--- Data listing ---
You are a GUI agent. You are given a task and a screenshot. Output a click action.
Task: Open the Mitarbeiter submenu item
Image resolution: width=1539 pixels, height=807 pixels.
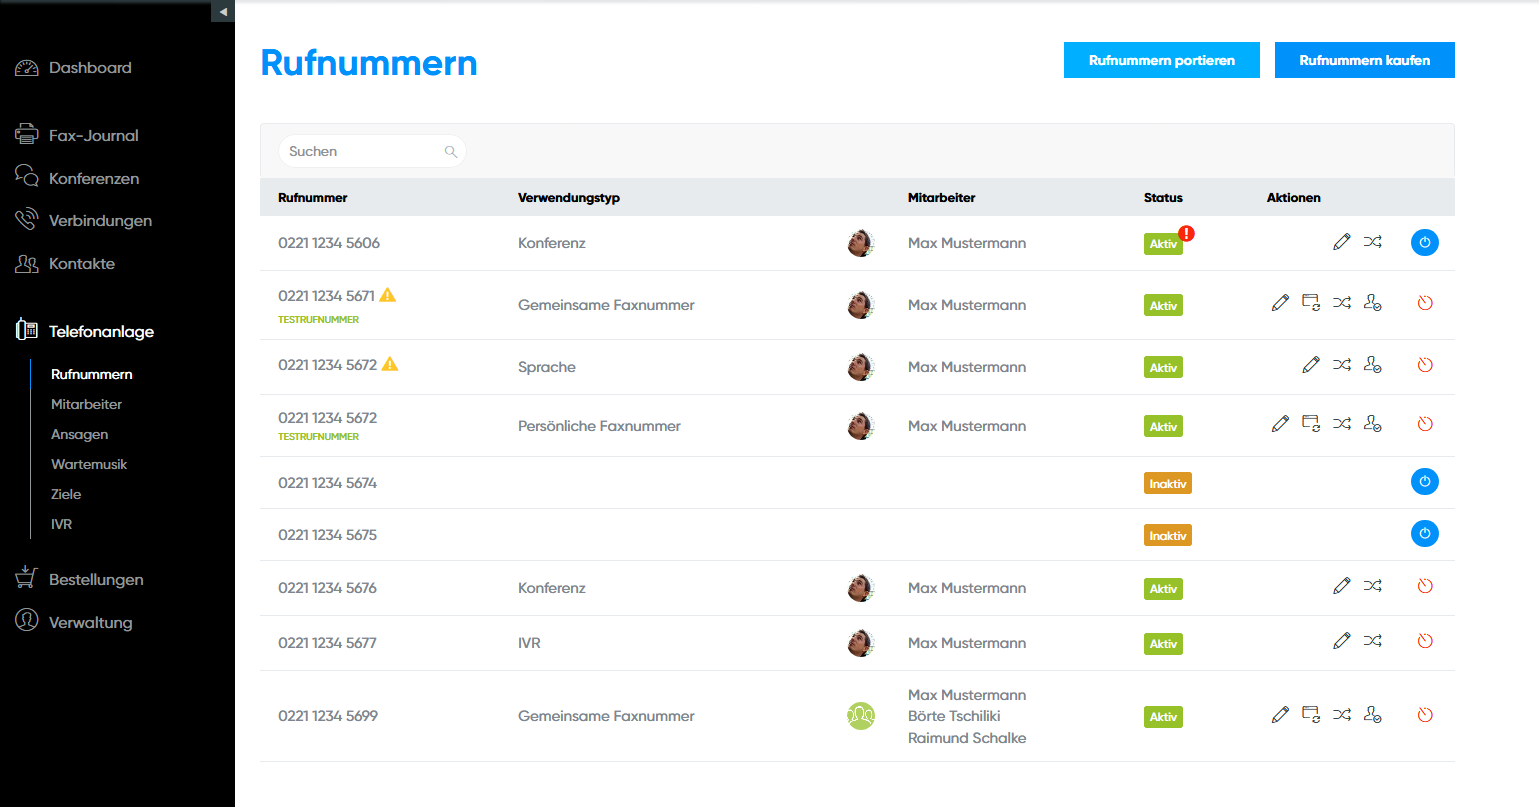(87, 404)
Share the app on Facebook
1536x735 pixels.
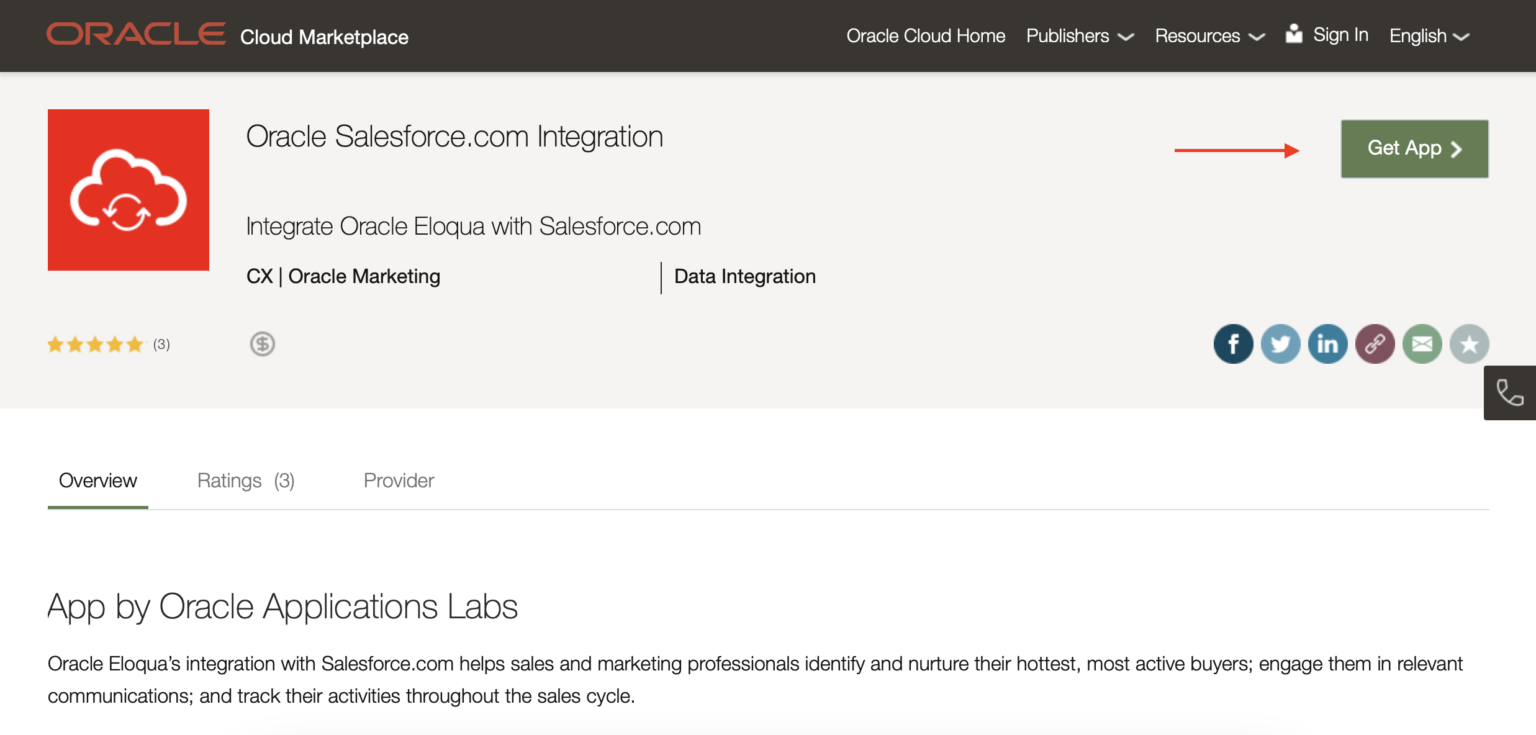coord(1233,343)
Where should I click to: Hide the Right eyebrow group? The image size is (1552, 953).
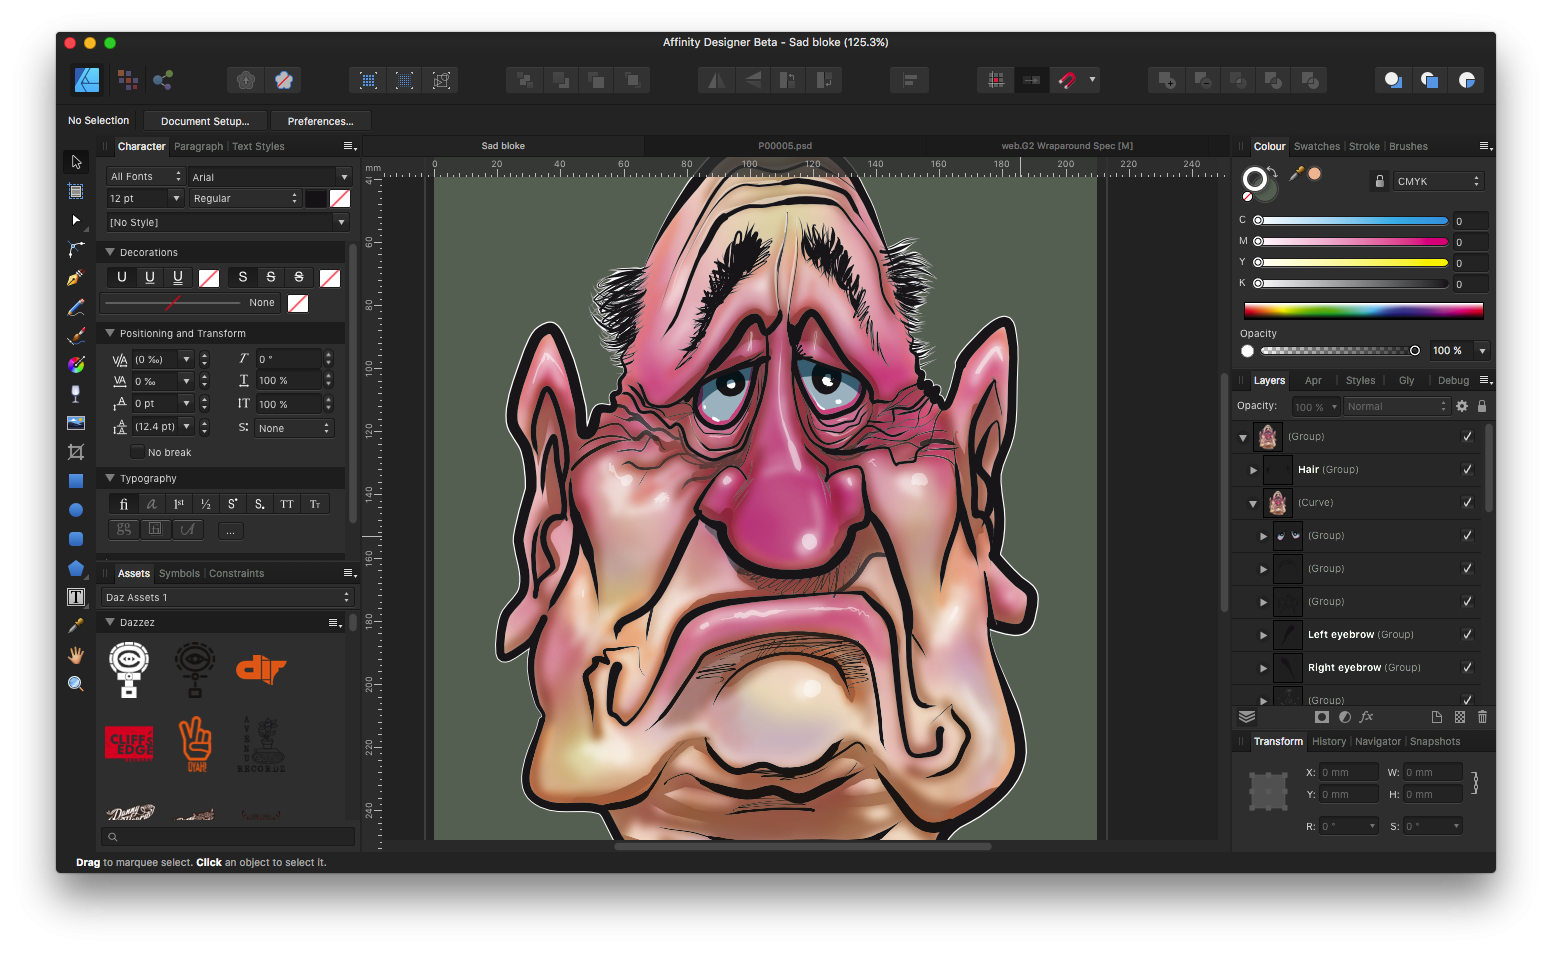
---
> The problem
Give back the full listing exactly as written, only without its pictures.

> Problem solution
You are a GUI agent. You are given a task and a screenshot. Output a click action.
Task: Open the Mitarbeiter submenu item
Image resolution: width=1539 pixels, height=807 pixels.
(87, 404)
Share the app on Facebook
1536x735 pixels.
coord(1233,343)
Where should I click to: Hide the Right eyebrow group? The image size is (1552, 953).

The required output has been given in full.